O personagem é feito de pulsões. Banhado em ódio, não pensa. Quando o Doutrinador está preso e é recriminado pela ex-esposa, Kiko Pissolato, que o encarna, é impressionante. Mudo, imóvel, transmite obstinação infeliz, meio louca, meio obtusa. 

A formidável cena em que o governador é assassinado concentra o ódio interno de todos, ou quase todos, em todo caso, o meu, contra a abominação de políticos sem consciência. No entanto, esse ímpeto instintivo e cego recebe seu troco com a consequência pesada dos inocentes que morrem. 

O Doutrinador tem um grilo falante, Nina —a atriz Tainá Medina, formidável— que entra em cena para acentuar a ambiguidade. Impulsos nada resolvem. A apoteose niilista do desfecho é um desafogo de ódio, não mais do que isso.

Mencionei Tainá Medina. “O Doutrinador” demonstra algo que é incomum no cinema nacional: boa direção de atores. 

Outro ponto raro: ricos representados de maneira convincente.
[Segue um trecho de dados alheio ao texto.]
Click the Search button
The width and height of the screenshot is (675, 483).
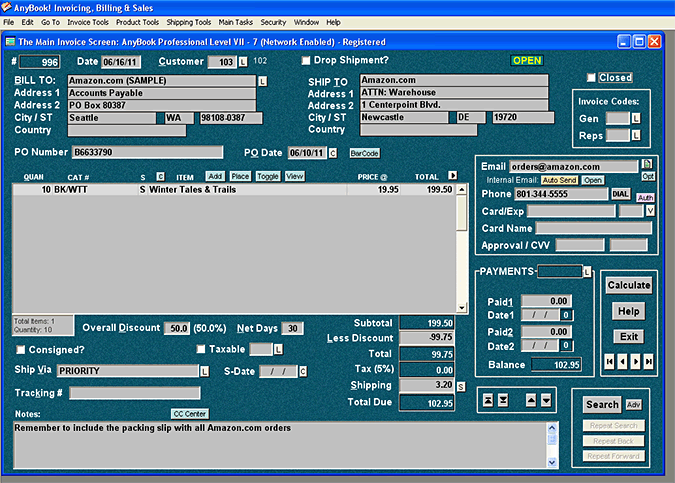[x=602, y=405]
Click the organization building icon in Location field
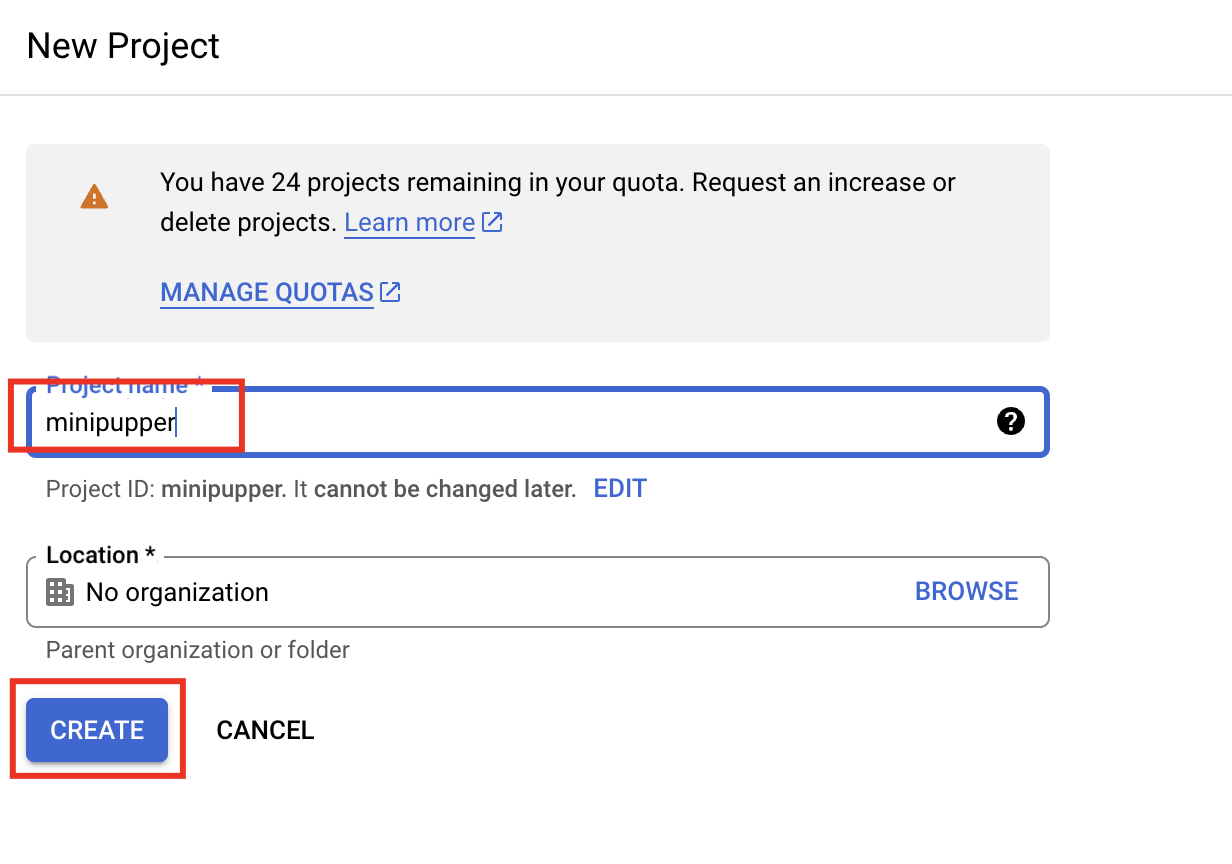 click(x=60, y=591)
Se o mundo da favela já teve reconstituições impressionantes por diretores nacionais, a figuração de classes altas quase sempre falha. 
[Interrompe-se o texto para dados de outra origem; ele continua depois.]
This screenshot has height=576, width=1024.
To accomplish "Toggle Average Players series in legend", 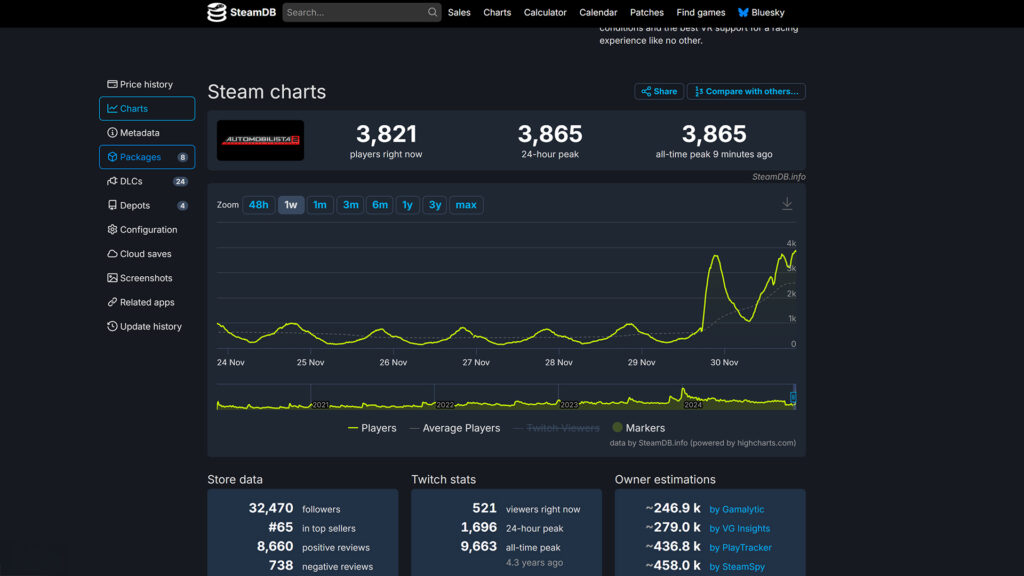I will [x=454, y=428].
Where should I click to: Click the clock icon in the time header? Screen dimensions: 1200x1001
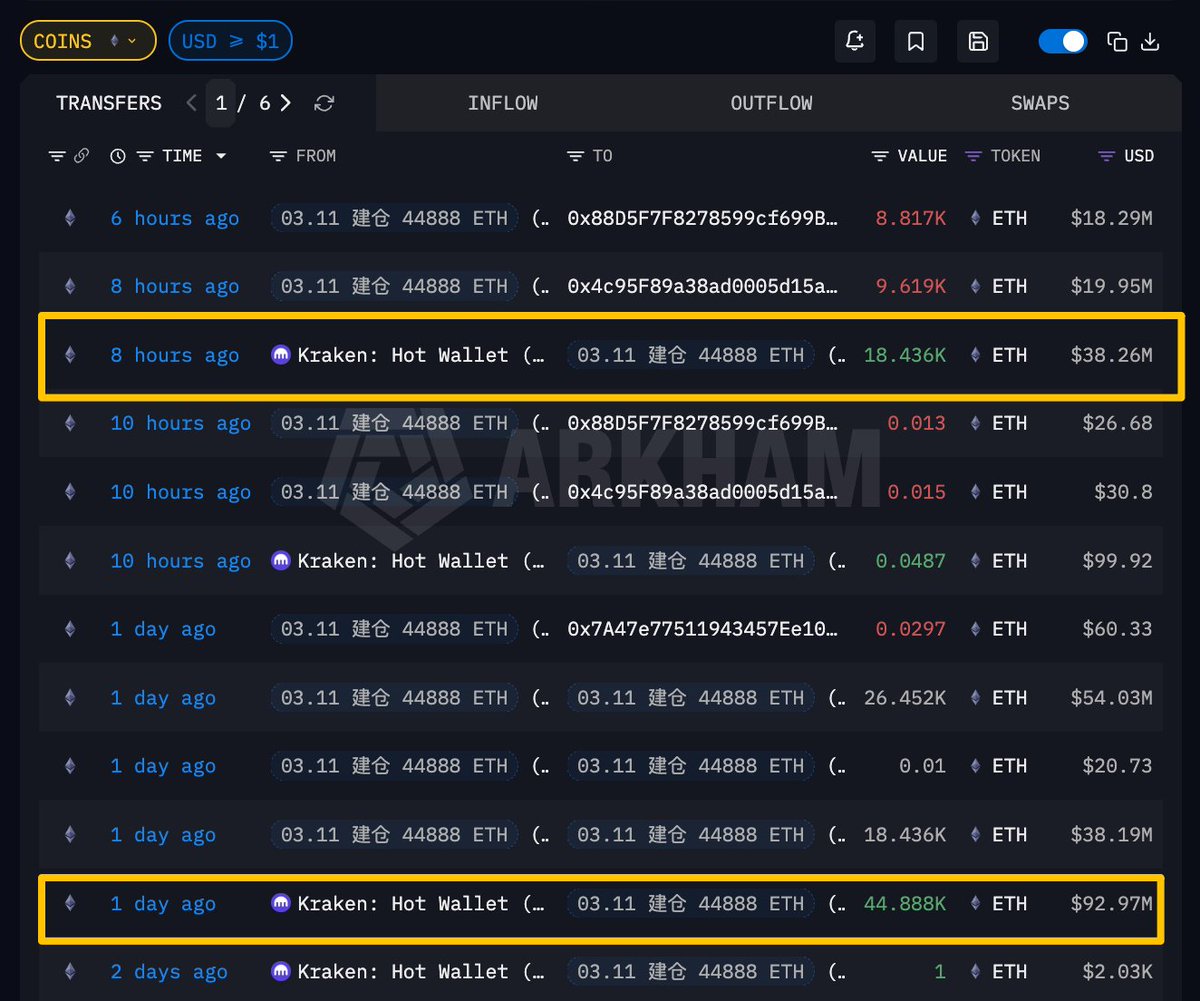(118, 156)
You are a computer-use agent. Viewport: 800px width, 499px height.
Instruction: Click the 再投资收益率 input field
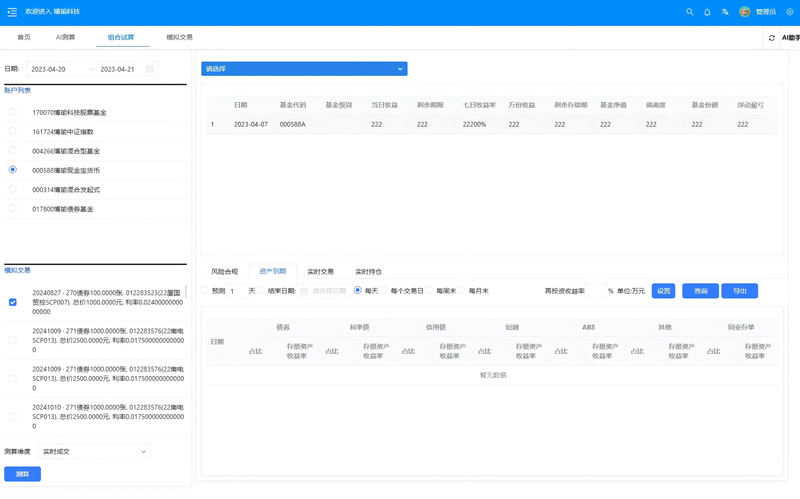[x=595, y=291]
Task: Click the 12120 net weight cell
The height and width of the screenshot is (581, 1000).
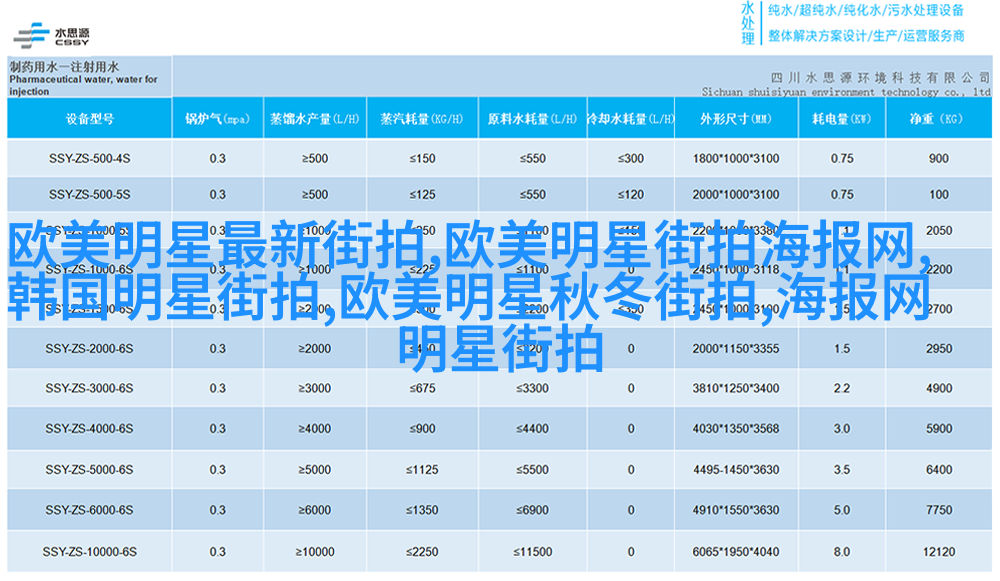Action: click(x=938, y=551)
Gustavo Bonafé foi excelente nisso, jogando no limite da caricatura. Mas os políticos, boçais ou sofisticados, latifundiários ou pastores, são na verdade tristemente caricaturais. Cínicos e safados. Até mesmo a manipulação eleitoreira do “kit gay” ou de um filho assassinado comovendo as massas aparecem no filme. 

A cidade é fictícia, uma São Paulo sobretudo noturna, recriada pela fotografia de Rodrigo Carvalho, tão exata e sem fricotes pretensiosos. Gotham City melhor do que Gotham City.
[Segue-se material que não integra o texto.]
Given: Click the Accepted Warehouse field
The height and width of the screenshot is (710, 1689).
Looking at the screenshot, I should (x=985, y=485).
O cineasta declarou em algum lugar que quis fazer um filme só para divertir. Não importa o que ele diga, mas o que seu filme diz, mais e melhor.

No clima político polarizado em que vivemos, é presumível que as sutilezas desapareçam para quem se limite a perceber apenas um mascarado dando tiros para combater a corrupção. E sinta no Doutrinador o candidato a ministro. É o preço de uma obra que se faz sobre contradições e se recusa a... Doutrinar.

Saí do cinema entusiasmado. Procurei o gibi que deu origem ao filme: esgotadíssimo, impossível de obter um. Continuo procurando.

Mas sabendo em cartaz outro filme do mesmo diretor, corri para ver. É “Legalize Já – Amizade Nunca Morre”, no qual Gustavo Bonafé faz parceria com Johnny Araújo. Data de 2017 e, em princípio, deveria contar a formação da banda Planet Hemp. 

Digo em princípio porque é menos e é mais: o retrato tremendo do Rio pobre, enquadrado pela polícia que, violenta e arbitrária ao absurdo, emprega a criminalização das drogas como meio de extorsão. 

O Rio de Janeiro deixa de ser turístico. Esvaziado de cores graças à fotografia de Pedro Cardillo, é imundo, infecto, fedorento como clínica sórdida de aborto clandestino. Na cidade podre nasce, sem sentimentalismo, uma amizade trágica. O sucesso obtido pela banda no final não atenua o sentimento de desespero.

De novo, a direção de atores é crucial e excelente, como é excelente a montagem. 
Ícaro Silva é Skunk, o inventor do Planet Hemp, e Renato Góes é Marcelo D2. Tecem uma relação delicada que se fortalece apesar de conflitos. O argentino Brennand (Ernesto Alterio), dono de boteco, cria um oásis de afeto no qual a banda encontra seu solo.

Li algumas críticas de nariz torcido para os dois filmes. Bobagem. Há muito não aparecia algo tão bom e crítico no cinema brasileiro. É um reconforto diante das trevas que se adensam em nosso horizonte.